- **YOUR TASK**: Could you set down exactly the lines in the records below between the line holding "Lista de deseos (355, 1347)" and the line holding "Garantías (57, 1373)", inclusive?

- **GIVEN ENTRIES**:

☆ ☆ ☆ ☆ ☆

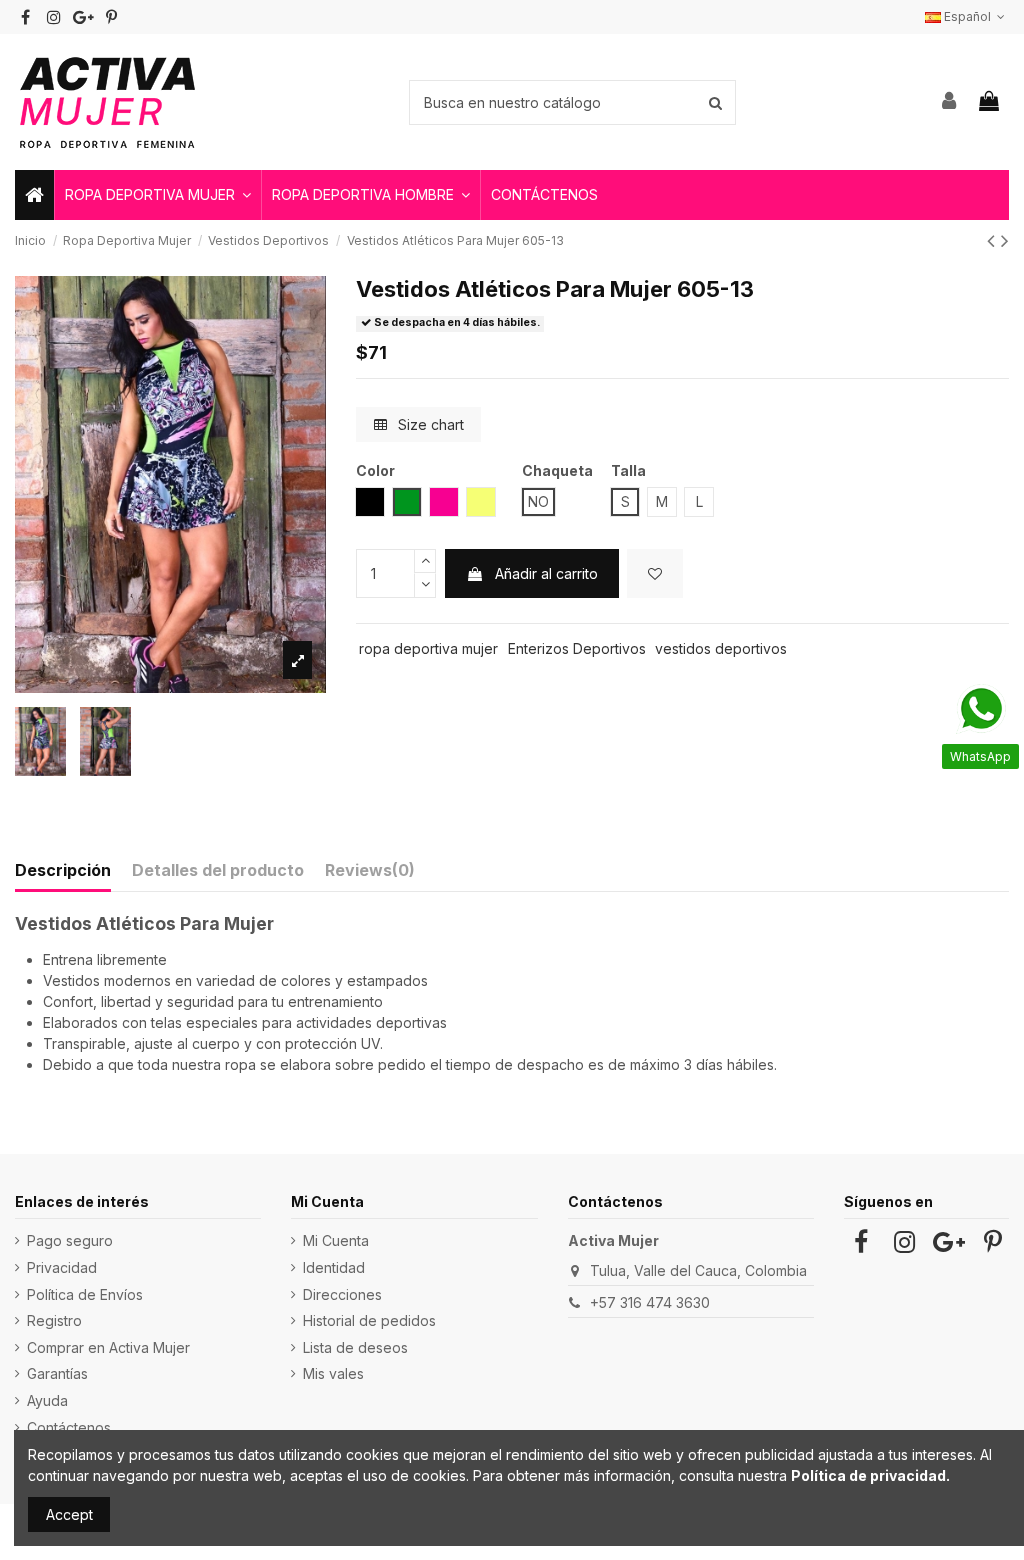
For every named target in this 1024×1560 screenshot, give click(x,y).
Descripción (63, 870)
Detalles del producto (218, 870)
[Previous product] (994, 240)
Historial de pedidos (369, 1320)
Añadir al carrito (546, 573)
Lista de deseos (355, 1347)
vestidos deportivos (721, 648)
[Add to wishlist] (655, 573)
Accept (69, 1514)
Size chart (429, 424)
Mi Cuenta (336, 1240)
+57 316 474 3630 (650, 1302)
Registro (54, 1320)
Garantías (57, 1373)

☆ ☆ ☆ ☆ ☆

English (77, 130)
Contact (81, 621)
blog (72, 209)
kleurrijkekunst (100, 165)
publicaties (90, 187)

☆ ☆ ☆ ☆ ☆

- **REPLY**:
Lista de deseos (355, 1347)
vestidos deportivos (721, 648)
[Add to wishlist] (655, 573)
Accept (69, 1514)
Size chart (429, 424)
Mi Cuenta (336, 1240)
+57 316 474 3630 (650, 1302)
Registro (54, 1320)
Garantías (57, 1373)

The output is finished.